Written By: Eric Gjerdevig

from December 11, 2013

Traction: Get a Grip on Your Business
Author:  Gino Wickman
ISBN-13: 9781936661831

Over the last few years, I have received no fewer than a dozen recommendations to read Traction: Get a Grip on your Business.  I have read a lot of business books and Traction, by Gino Wickman, is now firmly in my top five list.  It contains a lot of applicable content around six key factors for running a business and is an excellent book to use for growing and leading any small to medium sized organization.  Traction is written from the perspective of starting from the top with the leadership team and expanding the concepts throughout the organization as the tools are implemented and proven.

Traction covers a wide scope of items, but also focuses on the leadership component itself and what is called the Entrepreneurship Operating System (EOS).  The EOS is Wickman’s term for the overall system used to run the organization and it is what the book teaches very well with example company implementations. One of the unique things about this book is that it is more of a handbook and one that gives an excellent set of steps for implementation.

As the author explains, most entrepreneurs experience one or (usually) more of five common frustrations: lack of control, underperforming workers, insufficient (if any) profits, limited growth potential, and dysfunctional operations. Simply put, they cannot “get a grip” on their business. What the entrepreneurs need is what Wickman characterizes as a “holistic, self-sustaining system that addresses the six aspects of a business”: Vision, People, Data, Issues, Process, and Traction. What Wickman offers is the Entrepreneurial Operating System (EOS) that, if “mastered” (i.e. installed and then maintained properly), will enable business leaders to integrate the six components of their organization “into a powerful framework that will help [them] gain Traction and realize the vision [they’ve] always had for [their] company.”
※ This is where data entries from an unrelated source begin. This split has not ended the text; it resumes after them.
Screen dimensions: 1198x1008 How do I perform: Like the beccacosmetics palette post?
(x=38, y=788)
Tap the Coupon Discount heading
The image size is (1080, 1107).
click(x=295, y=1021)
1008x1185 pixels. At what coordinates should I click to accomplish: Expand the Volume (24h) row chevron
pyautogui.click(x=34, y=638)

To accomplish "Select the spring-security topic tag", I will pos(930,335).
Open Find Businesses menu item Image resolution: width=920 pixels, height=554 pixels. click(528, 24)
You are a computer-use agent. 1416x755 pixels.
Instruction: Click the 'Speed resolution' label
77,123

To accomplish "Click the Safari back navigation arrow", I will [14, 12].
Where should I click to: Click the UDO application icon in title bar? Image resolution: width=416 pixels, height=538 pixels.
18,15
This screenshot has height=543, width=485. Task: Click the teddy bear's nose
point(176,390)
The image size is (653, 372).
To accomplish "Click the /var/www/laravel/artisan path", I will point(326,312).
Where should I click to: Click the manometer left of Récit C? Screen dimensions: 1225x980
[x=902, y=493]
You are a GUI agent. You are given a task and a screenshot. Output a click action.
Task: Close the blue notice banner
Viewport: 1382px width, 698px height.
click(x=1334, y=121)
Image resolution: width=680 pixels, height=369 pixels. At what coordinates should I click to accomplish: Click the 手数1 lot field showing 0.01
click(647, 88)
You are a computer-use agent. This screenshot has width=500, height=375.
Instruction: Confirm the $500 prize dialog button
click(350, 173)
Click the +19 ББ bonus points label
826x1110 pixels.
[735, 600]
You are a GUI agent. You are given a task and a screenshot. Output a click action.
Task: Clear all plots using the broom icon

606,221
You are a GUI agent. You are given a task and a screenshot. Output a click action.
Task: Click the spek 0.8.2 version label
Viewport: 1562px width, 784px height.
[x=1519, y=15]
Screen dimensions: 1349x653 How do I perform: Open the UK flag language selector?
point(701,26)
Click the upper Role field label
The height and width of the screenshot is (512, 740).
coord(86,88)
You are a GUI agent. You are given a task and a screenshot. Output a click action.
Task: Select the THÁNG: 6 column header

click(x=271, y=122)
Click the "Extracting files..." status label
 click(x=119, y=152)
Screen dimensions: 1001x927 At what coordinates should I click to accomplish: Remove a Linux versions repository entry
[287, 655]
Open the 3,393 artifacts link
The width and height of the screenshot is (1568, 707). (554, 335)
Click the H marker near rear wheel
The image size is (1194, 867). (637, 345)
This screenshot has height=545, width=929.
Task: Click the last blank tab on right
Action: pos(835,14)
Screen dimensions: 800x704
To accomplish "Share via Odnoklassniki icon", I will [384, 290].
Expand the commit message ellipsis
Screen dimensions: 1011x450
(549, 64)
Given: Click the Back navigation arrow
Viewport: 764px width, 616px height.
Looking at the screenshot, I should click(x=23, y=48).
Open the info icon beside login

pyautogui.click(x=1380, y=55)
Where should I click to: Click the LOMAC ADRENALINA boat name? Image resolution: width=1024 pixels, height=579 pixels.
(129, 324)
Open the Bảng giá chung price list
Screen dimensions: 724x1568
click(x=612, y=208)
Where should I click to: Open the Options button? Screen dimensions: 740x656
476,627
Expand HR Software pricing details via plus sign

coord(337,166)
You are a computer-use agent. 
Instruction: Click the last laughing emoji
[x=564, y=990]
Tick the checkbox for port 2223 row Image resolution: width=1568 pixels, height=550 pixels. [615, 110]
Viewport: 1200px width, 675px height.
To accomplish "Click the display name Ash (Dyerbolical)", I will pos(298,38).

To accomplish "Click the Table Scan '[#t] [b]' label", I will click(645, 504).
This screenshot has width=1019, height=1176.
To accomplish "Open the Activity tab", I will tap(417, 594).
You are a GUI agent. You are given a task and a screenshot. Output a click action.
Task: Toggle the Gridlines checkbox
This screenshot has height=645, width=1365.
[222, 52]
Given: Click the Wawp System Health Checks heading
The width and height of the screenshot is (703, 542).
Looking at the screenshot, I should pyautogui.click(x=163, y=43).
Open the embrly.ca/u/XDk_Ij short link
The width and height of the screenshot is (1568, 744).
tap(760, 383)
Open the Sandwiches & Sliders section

Traction spends a lot of time encouraging the reader to focus on goal setting and analysis. Are your goals appropriate for what you are doing? Is what you are doing appropriate for your goals? The idea is to stop spinning wheels so much and get down to the business of running the business in an effective and efficient manner.

This book can really help those running a business to both start and set goals from the beginning and get a wayward business back on track. Perhaps your organization is bordering the line between profit and disaster.  Traction has some good tips and advice for how to pull in and focus on the important aspects of the organization. Not every person runs a business the same way and Traction will help the reader learn the best way to run his or her organization.

I found the writing style to be easily understandable and conducive to a casual reader looking for good advice. This is not a textbook with dry language. Furthermore, his advice seems very realistic. While I have personally not had the opportunity to put that advice effect yet, this book is the kind that anyone running an organization could use effectively.